Fibroblast activation protein-α promotion of Tumor cell proliferation and invasion
Fibroblast activation protein promotes tumor cell proliferation, migration and invasion, which ultimately leads to tumor growth. There are two hypothesis regarding the underlying mechanisms. The first hypothesis involves an indirect mechanism, whereby FAP regulates extracellular matrix remodeling that leads to enhanced tumor growth and invasion. It remains unclear whether FAP regulates this extracellular matrix remodeling through its enzymatic or non-enzymatic activity.
The second hypothesis involves a direct mechanism, in which FAP expression influences signaling pathways that control the cell cycle and proliferation, which ultimately promote tumor growth.
In the indirect hypothesis, transfection of small interfering RNA targeting FAP inhibits the proliferation of ovarian CAFs, leading to cell cycle arrest. In squamous lung cancer cell, FAP overexpresion promotes proliferation, migration and invasion, accompanied by upregulaton of the PI3k/protein kinase B and sonic hedgehog/glioma-associated oncogene signaling pathways. Other studies on oral squamous cell carcinoma have indicated that FAP is an upstream regulation of phosphatase and tensin homolog, PI3k/protein kinase B and Ras-ERK signaling pathways.

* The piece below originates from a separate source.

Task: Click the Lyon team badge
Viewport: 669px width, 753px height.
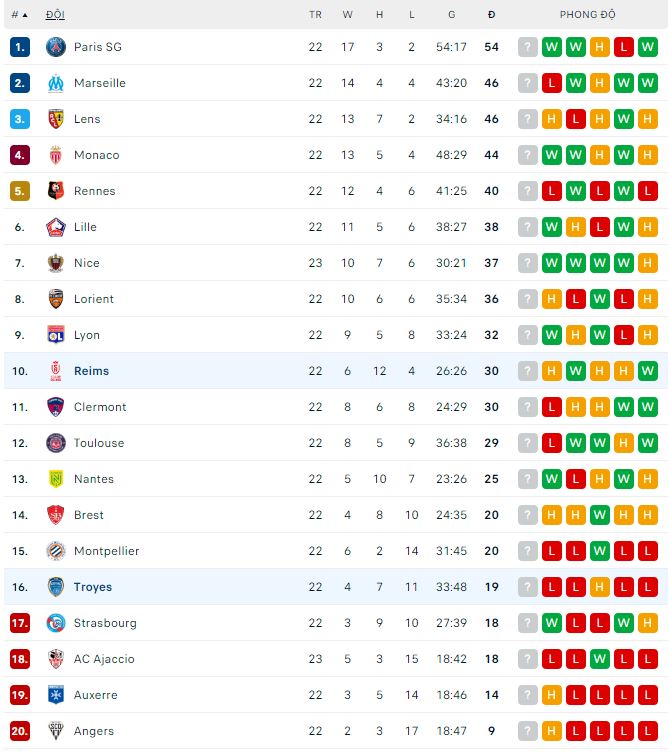Action: [x=56, y=335]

Fibroblast activation protein as a tumor suppressor
Studies suggest that FAP has tumor suppressive activity and show that this activity is independent of its enzymatic activities. Elevated expression of Fibroblast activation protein in cancer causes dramatic promotion or suppression of tumor growth, depending on the model system investigated. There is however obvious discrepancy between FAP function in tumor promotion and tumor suppression. Some researchers propose that the factor that determines this must reside in the signaling molecules that are available for interaction with FAP on the cell.